Personal information
- Full name: Bayan Fenwick
- Date of birth: 16 November 1993 (age 32)
- Place of birth: Eastbourne, East Sussex, England
- Position: Forward

Team information
- Current team: AB Tårnby

Youth career
- 2011–2012: Lewes
- 2012: Crystal Palace

Senior career*
- Years: Team / Apps / (Gls)
- 2012–2013: Crystal Palace / 0 / (0)
- 2013: → Eastbourne Borough (loan) / 4 / (0)
- 2013–2014: Three Bridges
- 2014–2015: Bishops Stortford / 1 / (0)
- 2015: Peacehaven & Telscombe
- 2015–2016: Torquay United / 7 / (0)
- 2016: Truro City
- 2016: Selkirk / 6 / (4)
- 2017: Whitehawk / 10 / (0)
- 2018: FC Sydvest 05 / 13 / (2)
- 2019–2020: Jammerbugt / 11 / (1)
- 2020–2021: Brønshøj / 22 / (10)
- 2021–2022: FA 2000 / 8 / (0)
- 2022–: AB Tårnby / 0 / (0)

= Bayan Fenwick =

English footballer

Bayan Fenwick (born 16 November 1993) is an English footballer who plays as a forward for AB Tårnby.

==Career==
Fenwick played football for St. Bede's School, where he was in the six-a-side team that won the ISFA National Six-a-Side Tournament. He then played for the Lewes U18 team in a side that included Solly March, scoring 18 times in 11 games and earning a trial at Crystal Palace where he scored for their youth team in a match against Norwich City.

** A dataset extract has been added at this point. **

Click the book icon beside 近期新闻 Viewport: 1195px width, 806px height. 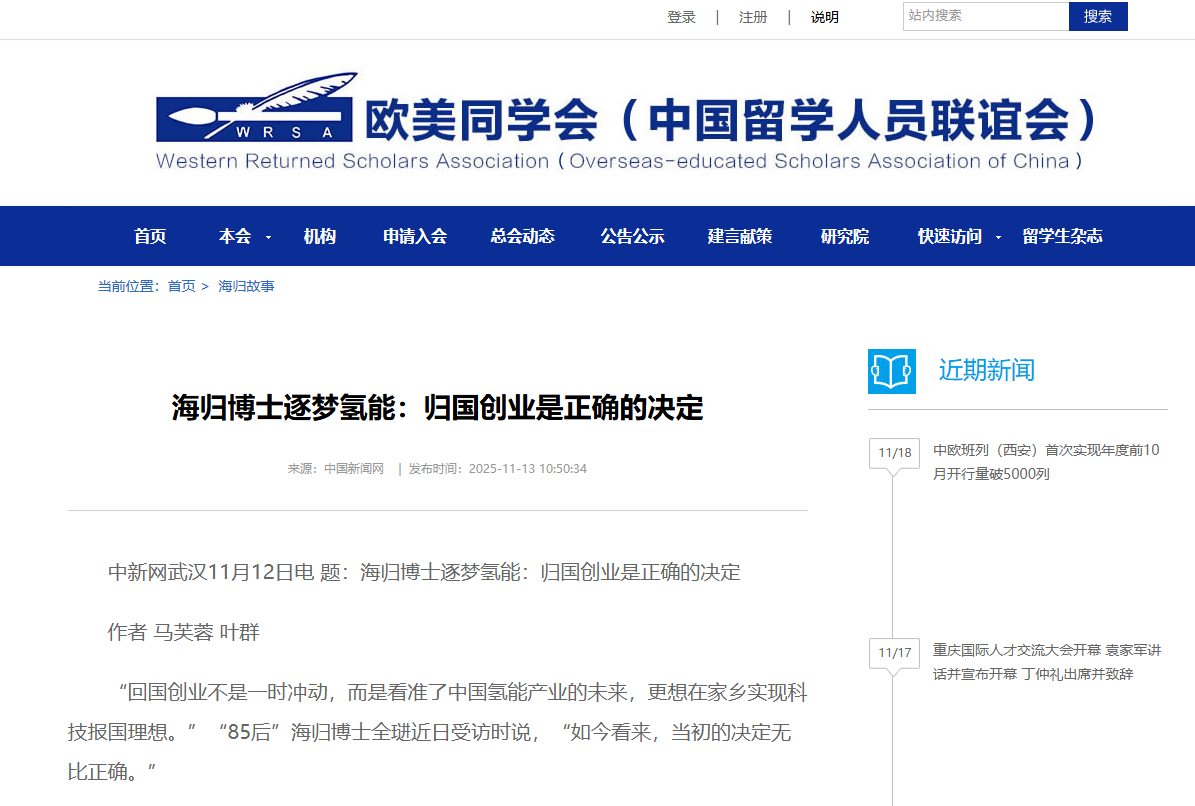pos(891,370)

On 1 March 2012, he signed for Crystal Palace as a second year scholar and in August 2012 played for the first team in a pre-season friendly against Aldershot Town,
although his manager Dougie Freedman said he was unlikely to make it into the first team that season. Fenwick played 12 games for Palace's Under-21 team in the 2012–13 season, scoring three goals, with four assists. He also played on loan at Eastbourne Borough. In June 2013, Fenwick was one of six academy players released by Palace following their promotion to the Premier League.

Fenwick spent a short time training with Cardiff City and played 5 games for the U21 side. He then signed for Lewes, before joining Peacehaven & Telscombe in February 2015, being sent off on his debut against Lewes.

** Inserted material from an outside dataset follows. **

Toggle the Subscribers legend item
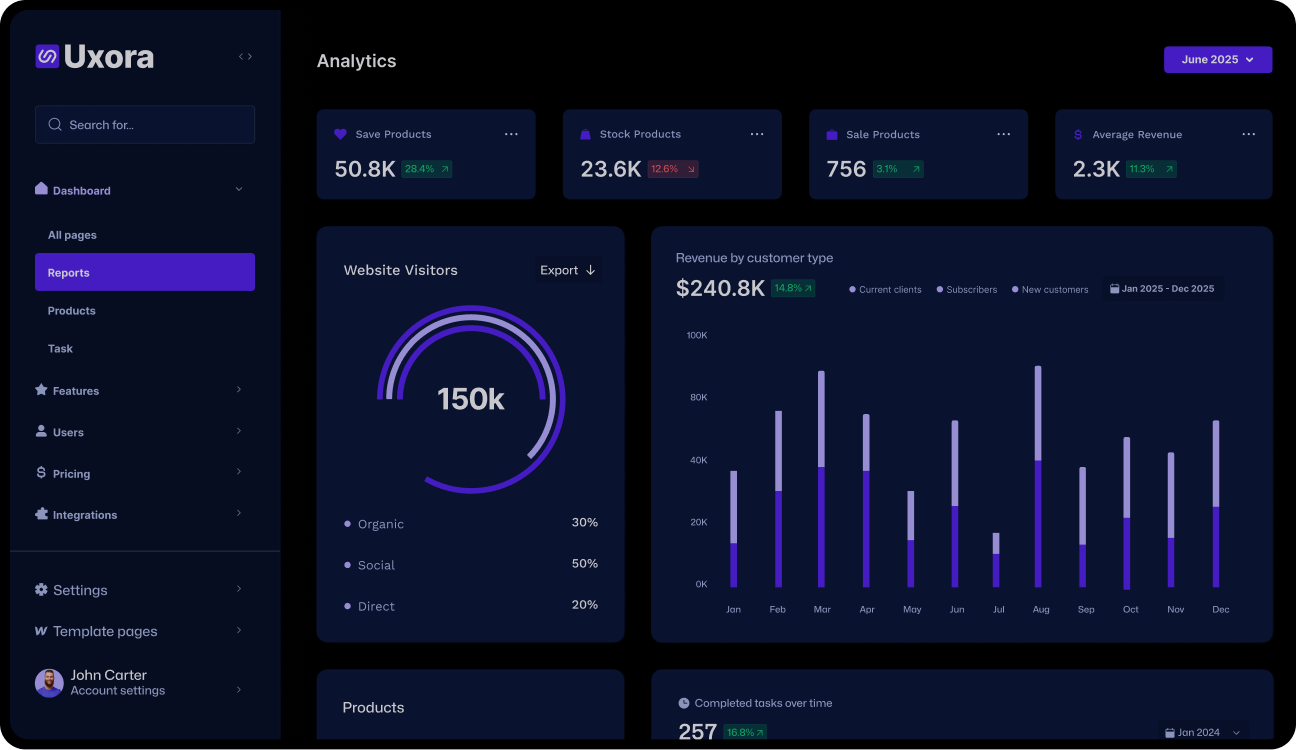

Fenwick joined Torquay United on 23 July 2015 having played with them in pre-season. He was released by Torquay in December 2015 and then spent a short time at Truro City, appearing once in the FA Trophy against Macclesfield Town, before joining Selkirk of the Scottish Football Lowland League in February 2016.

Fenwick started the 2017–18 pre-season back in East Sussex on trial at Brighton-based National League South side Whitehawk, earning a deal after scoring a 35-yard screamer against Burgess Hill Town. After starting six games and making four appearances from the bench, Fenwick asked to be released from his contract after Steve King took over as manager.

===Denmark===

In March 2018, Fenwick joined Danish 2nd Division side FC Sydvest.

On 1 February 2019, Fenwick joined fellow Danish 2nd Division Jammerbugt.

On 28 July 2020, Fenwick signed for Brønshøj on a one-year deal. After one season, he left to join Hillerød Fodbold.